It’s the day after the Super Bowl and time for a million overreactions to what we witnessed Sunday night. One piece of information that popped up following the 49ers Super Bowl loss to the Chiefs, is that some of San Francisco’s players were not aware of the different playoff overtime rules. While players should do their part in knowing rules and regulations, Kyle Shanahan and his coaching staff should be certain everyone is clear on overtime procedures.
“Multiple San Francisco players said after the game they were not aware that overtime rules are different in the playoffs.”
Losing to a great team is one thing, but falling in defeat due to lack of preparedness is one of the most egregious errors for a coaching staff. That falls in Shanahan’s lap. So, for those who already felt a certain way (especially negative) about coach Shanahan, this news will likely strengthen your argument.

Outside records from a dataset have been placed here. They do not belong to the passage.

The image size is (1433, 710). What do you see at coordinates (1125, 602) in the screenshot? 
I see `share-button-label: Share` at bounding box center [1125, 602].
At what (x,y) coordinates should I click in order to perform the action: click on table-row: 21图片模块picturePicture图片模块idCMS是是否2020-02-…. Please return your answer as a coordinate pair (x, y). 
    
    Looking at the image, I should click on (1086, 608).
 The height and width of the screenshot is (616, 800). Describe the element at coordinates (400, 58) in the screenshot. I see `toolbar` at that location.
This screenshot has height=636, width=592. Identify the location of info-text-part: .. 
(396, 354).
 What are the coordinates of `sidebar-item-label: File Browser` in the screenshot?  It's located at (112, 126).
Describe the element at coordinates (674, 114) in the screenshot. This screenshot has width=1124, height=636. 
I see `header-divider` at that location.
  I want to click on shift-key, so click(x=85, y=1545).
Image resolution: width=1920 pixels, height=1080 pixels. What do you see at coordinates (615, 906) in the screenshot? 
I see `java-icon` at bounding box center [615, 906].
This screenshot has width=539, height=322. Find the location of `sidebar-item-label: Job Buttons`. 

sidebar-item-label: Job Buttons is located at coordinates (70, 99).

While overtime rules in the NFL aren’t nearly as straightforward as they once were — and in the postseason they get even more convoluted — you still need to have your team ready on game day. That includes knowing what potential scenarios could come their way, especially in a playoff game, and that goes quadruple for Super Bowl Sunday. Shanahan is known as a meticulous coach who has been accused of “overthinking” at times and simply missing one tiny detail. Well, this wasn’t a tiny detail: Not knowing the overtime rules cost him a championship.
This brings to mind former Philadelphia Eagles quarterback Donovan McNabb not knowing an NFL game could end in 2008. They played the Bengals in Cincinnati to a 13-13 tie and following the contest, McNabb expressed that he didn’t know ties were in the rulebook.
“I didn’t know that,” said McNabb. “I’ve never been part of a tie. I never even knew it was in the rulebook. I was looking forward to getting the opportunity to get out there and try to drive to win the game. But unfortunately, with the rules, we settled with a tie.”
The NFL playoff overtime rules are much newer, but that’s still no excuse for Shanahan not having his team prepared for every possible outcome. Those details are what make the difference between a really good or great week-to-week coach and being one of the greatest of all time. Chiefs head coach Andy Reid has ascended to that all-time great level over the past five years. For as good as Shanahan has been with San Francisco, he still has a long way to go before he’s even considered in that conversation.
That doesn’t mean Shanahan will never reach that level, but he’s on a worrying track. Reid lost his first Super Bowl as a head coach in Philly against the New England Patriots. Reid bounced back, but it took a while. He’s 3-1 in Super Bowls with Kansas City. So, Shanahan has time, although starting 0-2 in Super Bowl appearances is rough. It’s understandable why he didn’t stay for the 49ers’ postgame party and just said hello to Lil Wayne then exited stage left.